• **Data for review**:
------------------------------------------------
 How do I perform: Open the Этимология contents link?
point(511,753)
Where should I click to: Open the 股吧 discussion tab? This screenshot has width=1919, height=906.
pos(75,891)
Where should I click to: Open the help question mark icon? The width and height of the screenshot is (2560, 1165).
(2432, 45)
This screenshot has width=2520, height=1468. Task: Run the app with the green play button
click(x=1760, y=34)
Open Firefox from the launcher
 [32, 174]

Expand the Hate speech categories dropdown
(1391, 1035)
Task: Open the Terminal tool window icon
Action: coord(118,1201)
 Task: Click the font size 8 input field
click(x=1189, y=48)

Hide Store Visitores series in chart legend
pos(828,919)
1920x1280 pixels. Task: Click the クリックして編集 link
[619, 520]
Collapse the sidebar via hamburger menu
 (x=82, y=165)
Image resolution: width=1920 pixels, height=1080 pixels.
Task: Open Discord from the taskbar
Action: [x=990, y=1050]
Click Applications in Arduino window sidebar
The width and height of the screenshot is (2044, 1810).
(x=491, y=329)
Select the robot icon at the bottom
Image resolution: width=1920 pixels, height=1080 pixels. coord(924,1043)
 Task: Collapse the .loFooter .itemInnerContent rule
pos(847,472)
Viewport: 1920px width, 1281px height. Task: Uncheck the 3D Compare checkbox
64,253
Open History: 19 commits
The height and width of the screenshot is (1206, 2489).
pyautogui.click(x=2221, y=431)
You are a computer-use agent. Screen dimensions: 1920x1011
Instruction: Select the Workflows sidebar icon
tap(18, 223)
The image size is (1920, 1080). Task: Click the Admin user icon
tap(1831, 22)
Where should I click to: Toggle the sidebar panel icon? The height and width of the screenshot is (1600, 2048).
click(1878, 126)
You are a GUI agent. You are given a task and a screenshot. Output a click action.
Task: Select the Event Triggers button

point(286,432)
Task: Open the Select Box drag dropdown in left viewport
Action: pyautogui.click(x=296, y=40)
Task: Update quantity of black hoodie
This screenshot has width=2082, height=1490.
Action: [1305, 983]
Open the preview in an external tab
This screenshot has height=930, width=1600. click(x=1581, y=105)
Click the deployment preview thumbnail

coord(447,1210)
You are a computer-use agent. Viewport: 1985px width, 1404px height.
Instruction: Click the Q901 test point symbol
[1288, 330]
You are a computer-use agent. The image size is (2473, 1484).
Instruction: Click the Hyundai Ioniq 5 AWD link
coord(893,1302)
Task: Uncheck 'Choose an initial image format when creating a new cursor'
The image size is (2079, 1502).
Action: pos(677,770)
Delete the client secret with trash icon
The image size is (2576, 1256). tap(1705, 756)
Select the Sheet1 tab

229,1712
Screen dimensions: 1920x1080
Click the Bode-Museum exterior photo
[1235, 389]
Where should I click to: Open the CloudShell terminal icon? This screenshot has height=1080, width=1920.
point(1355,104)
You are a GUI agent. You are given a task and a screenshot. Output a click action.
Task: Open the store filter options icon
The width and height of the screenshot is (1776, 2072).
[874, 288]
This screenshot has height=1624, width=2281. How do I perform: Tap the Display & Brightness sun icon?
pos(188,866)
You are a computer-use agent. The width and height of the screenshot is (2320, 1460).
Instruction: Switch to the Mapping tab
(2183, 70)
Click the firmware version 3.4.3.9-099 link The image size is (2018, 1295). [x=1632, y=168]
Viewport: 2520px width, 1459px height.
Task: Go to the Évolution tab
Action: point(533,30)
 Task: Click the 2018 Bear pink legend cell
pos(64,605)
------------------------------------------------
Please repeat each line above exactly.

 How do I perform: Open the Этимология contents link?
point(511,753)
Where should I click to: Open the 股吧 discussion tab? This screenshot has width=1919, height=906.
pos(75,891)
Where should I click to: Open the help question mark icon? The width and height of the screenshot is (2560, 1165).
(2432, 45)
This screenshot has width=2520, height=1468. Task: Run the app with the green play button
click(x=1760, y=34)
Open Firefox from the launcher
 [32, 174]

Expand the Hate speech categories dropdown
(1391, 1035)
Task: Open the Terminal tool window icon
Action: coord(118,1201)
 Task: Click the font size 8 input field
click(x=1189, y=48)

Hide Store Visitores series in chart legend
pos(828,919)
1920x1280 pixels. Task: Click the クリックして編集 link
[619, 520]
Collapse the sidebar via hamburger menu
 (x=82, y=165)
Image resolution: width=1920 pixels, height=1080 pixels.
Task: Open Discord from the taskbar
Action: [x=990, y=1050]
Click Applications in Arduino window sidebar
The width and height of the screenshot is (2044, 1810).
(x=491, y=329)
Select the robot icon at the bottom
Image resolution: width=1920 pixels, height=1080 pixels. coord(924,1043)
 Task: Collapse the .loFooter .itemInnerContent rule
pos(847,472)
Viewport: 1920px width, 1281px height. Task: Uncheck the 3D Compare checkbox
64,253
Open History: 19 commits
The height and width of the screenshot is (1206, 2489).
pyautogui.click(x=2221, y=431)
You are a computer-use agent. Screen dimensions: 1920x1011
Instruction: Select the Workflows sidebar icon
tap(18, 223)
The image size is (1920, 1080). Task: Click the Admin user icon
tap(1831, 22)
Where should I click to: Toggle the sidebar panel icon? The height and width of the screenshot is (1600, 2048).
click(1878, 126)
You are a GUI agent. You are given a task and a screenshot. Output a click action.
Task: Select the Event Triggers button

point(286,432)
Task: Open the Select Box drag dropdown in left viewport
Action: pyautogui.click(x=296, y=40)
Task: Update quantity of black hoodie
This screenshot has width=2082, height=1490.
Action: [1305, 983]
Open the preview in an external tab
This screenshot has height=930, width=1600. click(x=1581, y=105)
Click the deployment preview thumbnail

coord(447,1210)
You are a computer-use agent. Viewport: 1985px width, 1404px height.
Instruction: Click the Q901 test point symbol
[1288, 330]
You are a computer-use agent. The image size is (2473, 1484).
Instruction: Click the Hyundai Ioniq 5 AWD link
coord(893,1302)
Task: Uncheck 'Choose an initial image format when creating a new cursor'
The image size is (2079, 1502).
Action: pos(677,770)
Delete the client secret with trash icon
The image size is (2576, 1256). tap(1705, 756)
Select the Sheet1 tab

229,1712
Screen dimensions: 1920x1080
Click the Bode-Museum exterior photo
[1235, 389]
Where should I click to: Open the CloudShell terminal icon? This screenshot has height=1080, width=1920.
point(1355,104)
You are a GUI agent. You are given a task and a screenshot. Output a click action.
Task: Open the store filter options icon
The width and height of the screenshot is (1776, 2072).
[874, 288]
This screenshot has height=1624, width=2281. How do I perform: Tap the Display & Brightness sun icon?
pos(188,866)
You are a computer-use agent. The width and height of the screenshot is (2320, 1460).
Instruction: Switch to the Mapping tab
(2183, 70)
Click the firmware version 3.4.3.9-099 link The image size is (2018, 1295). [x=1632, y=168]
Viewport: 2520px width, 1459px height.
Task: Go to the Évolution tab
Action: point(533,30)
 Task: Click the 2018 Bear pink legend cell
pos(64,605)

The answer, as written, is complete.